Essere insegnante precario in tempi di crisi e di tagli: un ruolo, quello del precario, non facile storicamente in Italia, che riguarda una folta schiera di decine di migliaia di insegnanti. Nei confronti della scuola e dell’educazione dei giovani, questi sono coloro che suppliscono alle carenze strutturali della scuola stessa, che sono chiamati a riempire i ruoli vacanti, a sostituire le malattie e le gravidanze.
La scuola avrebbe fame di insegnanti, ma nessun istituto scolastico può assumere per i tagli imposti oggi dalla crisi e prima ancora dalla Gelmini con la sua riforma. Ma non basta.
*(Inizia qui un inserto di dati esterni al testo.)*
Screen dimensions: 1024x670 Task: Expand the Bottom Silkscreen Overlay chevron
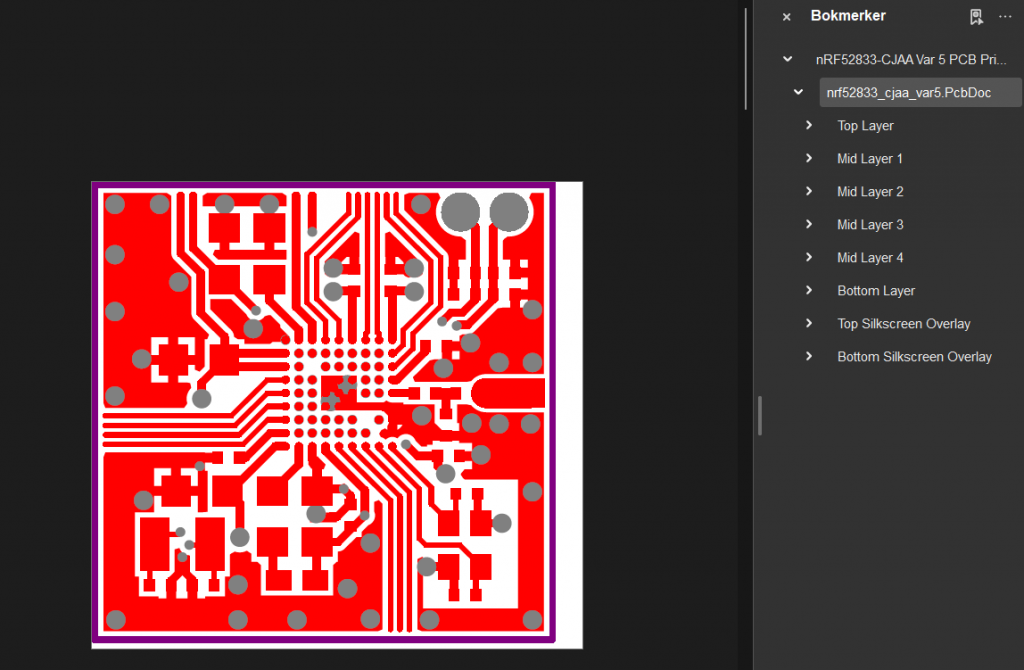pyautogui.click(x=809, y=357)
Può capitare anche che un insegnante precario sostituisca con un contratto a tempo determinato un collega, senza essere retribuito dalla scuola per mesi.
Bergamo – A partire dalla storia personale di un’insegnante precaria in una scuola media cittadina, che chiede di non essere citata, un po’ di riflessioni sono d’obbligo.
Questa signora ha insegnato per quattro mesi con un contratto a tempo determinato sostituendo una collega in maternità, ma per riuscire a farsi retribuire è dovuta ricorrere a un atto di diffida per intimare il pagamento dei suoi compensi.
C’è riuscita, ma con vari mesi di ritardo durante i quali si è dovuta arrangiare ricorrendo agli aiuti della famiglia.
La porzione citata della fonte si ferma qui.